Abstract The efficiency of delivery of DNA vaccines is often relatively low compared to protein vaccines. The use of superparamagnetic iron oxide nanoparticles (SPIONs) to deliver genes via magnetofection shows promise in improving the efficiency of gene delivery both in vitro and in vivo. In particular, the duration for gene transfection especially for in vitro application can be significantly reduced by magnetofection compared to the time required to achieve high gene transfection with standard protocols. SPIONs that have been rendered stable in physiological conditions can be used as both therapeutic and diagnostic agents due to their unique magnetic characteristics. Valuable features of iron oxide nanoparticles in bioapplications include a tight control over their size distribution,

magnetic properties of these particles, and the ability to carry particular biomolecules to specific targets. The internalization and half-life of the particles within the body depend upon the method of synthesis. Numerous synthesis methods have been used to produce magnetic nanoparticles for bioapplications with different sizes and surface charges. The most common method for synthesizing nanometer-sized magnetite Fe3O4 particles in solution is by chemical coprecipitation of iron salts. The coprecipitation method is an effective technique for preparing a stable aqueous dispersions of iron oxide nanoparticles. We describe the production of Fe3O4-based SPIONs with high magnetization values (70 emu/g) under 15 kOe of the applied magnetic field at room temperature, with 0.01 emu/g remanence via a coprecipitation method in the presence of trisodium citrate as a stabilizer.

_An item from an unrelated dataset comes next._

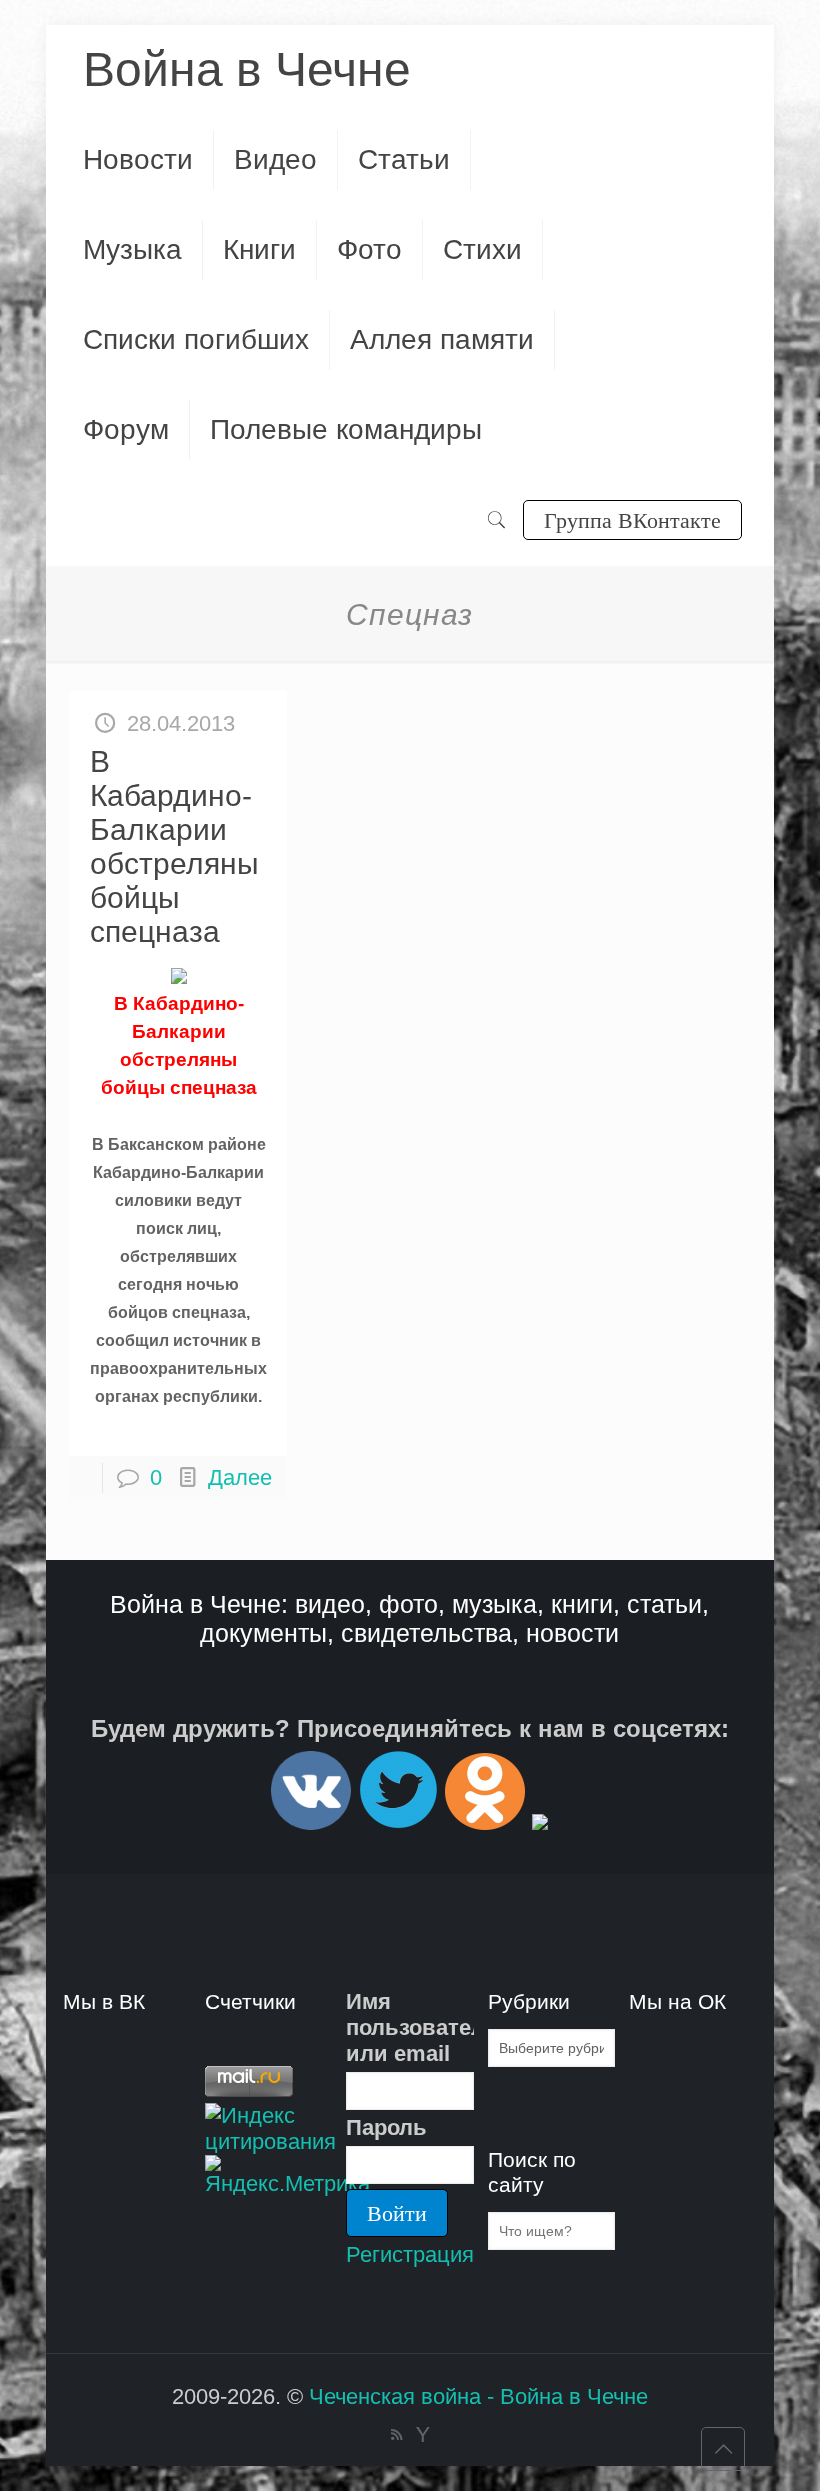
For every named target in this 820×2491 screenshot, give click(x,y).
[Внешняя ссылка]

Naked SPIONs often lack sufficient stability, hydrophilicity, and the capacity to be functionalized. In order to overcome these limitations, polycationic polymer was anchored on the surface of freshly prepared SPIONs by a direct electrostatic attraction between the negatively charged SPIONs (due to the presence of carboxylic groups) and the positively charged polymer. Polyethylenimine was chosen to modify the surface of SPIONs to assist the delivery of plasmid DNA into mammalian cells due to the polymer's extensive buffering capacity through the "proton sponge" effect.

Also more info at: https://www.sciencedirect.com/topics/medicine-and-dentistry/superparamagnetic-iron-oxide-nanoparticle

Bingo. Now we have the reason why magnets are sticking to the COVID jab sites.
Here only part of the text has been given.